In 1993, Peron and Brownie Mary jointly released a cookbook with recipes for cannabis edibles.

Cannabis Activist Dennis Peron

Proposition 215

In 1996, Peron coauthored California Proposition 215, which sought to allow the use of medical cannabis.

Dan Lungren, the Attorney General of California, ordered a police raid of Peron’s club a month before the election, arresting Peron.

Proposition 215 was passed soon thereafter, which allowed the club to reopen. Later in 1996, the Grassroots-Legalize Cannabis Party of Minnesota fielded Peron as their nominee, their first, in the U.S. presidential election.

In 1998, Peron ran in the Republican primary for California governor against Lungren, who won the primary and lost the election to Gray Davis.

Peron voiced support for decriminalization of all marijuana use, believing that it is medicinal. He opposed medical marijuana use for children.

Dennis Peron wrote in his 2012 book, “Memoirs of Dennis Peron,” that he was just a “gay kid from Long Island who joined the Air Force to get away from home.”

Cannabis Activist Dennis Peron

Anti-recreational

Peron opposed California Proposition 19 in 2010, which would have legalized recreational cannabis, because he did not believe that recreational use exists, as all people who use marijuana are using it medicinally. He opposed California Proposition 64 in 2016 (approved adult use marijuana) because for the same reason.

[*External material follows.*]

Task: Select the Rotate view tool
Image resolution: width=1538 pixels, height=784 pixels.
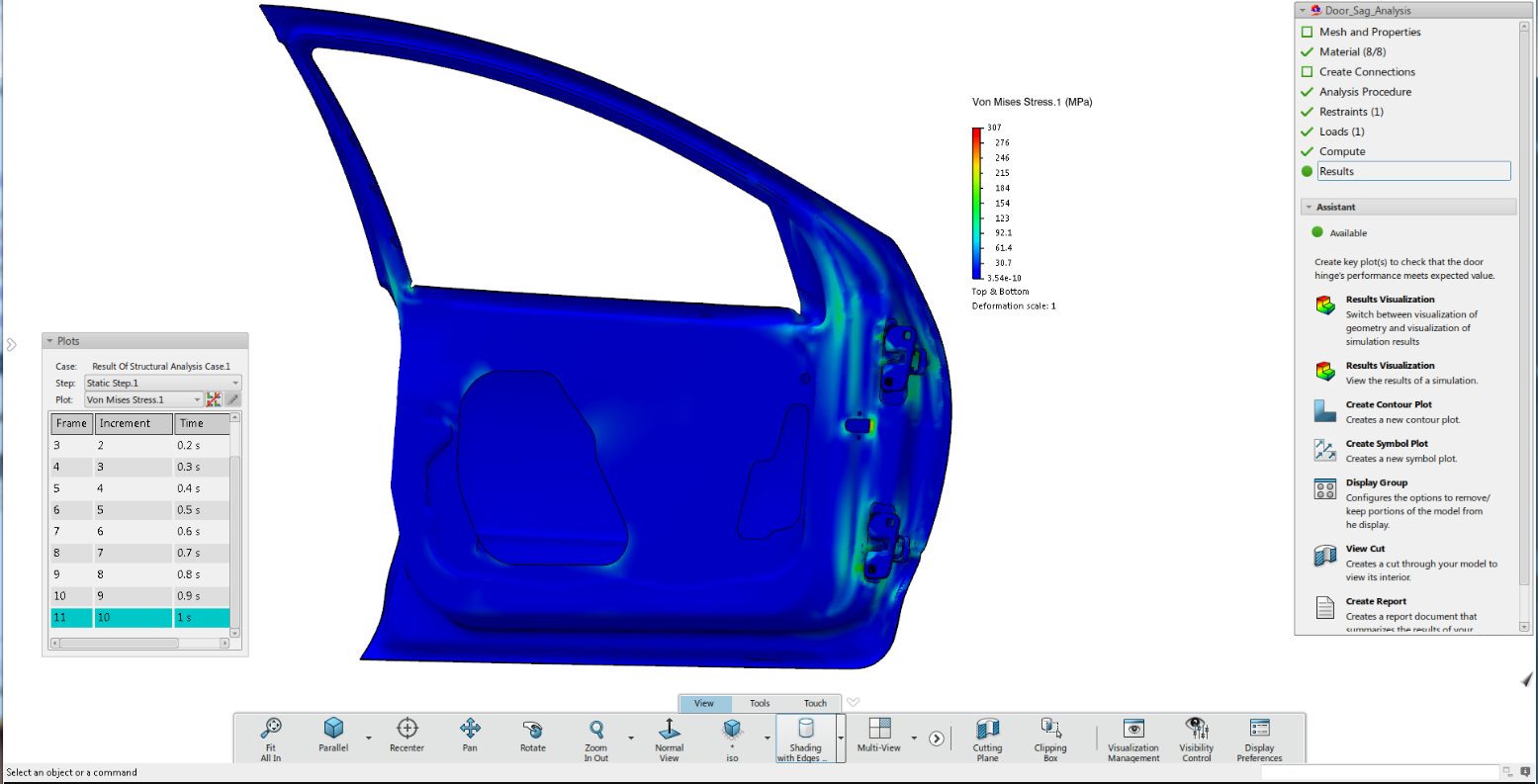Action: click(x=533, y=730)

Voters approved the proposition 57.13% to 42.87%.

In 2013 he published his memoirs: Memoirs of Dennis Peron.

Peron spent some of his last years on a 20-acre farm he owned and operated in Lake County [CA] growing and giving away medical marijuana.

Cannabis Activist Dennis Peron

Accolades

San Francisco’s Board of Supervisors recognized Peron, who was suffering with late-stage lung cancer, with a certificate of honor in 2017. Supervisor Jeff Sheehy called Peron “the father of medical cannabis”.

On January 27, 2018, aged 72, Peron died of lung cancer at the Veteran’s Administration Health Center in San Francisco.

“The city and the country has lost a cannabis leader who lived life on the edge,” Terrance Alan, a member of the city’s Cannabis Commission, told the Chronicle, “He lived his whole life on the edge, and that’s what allowed us to lead in cannabis.”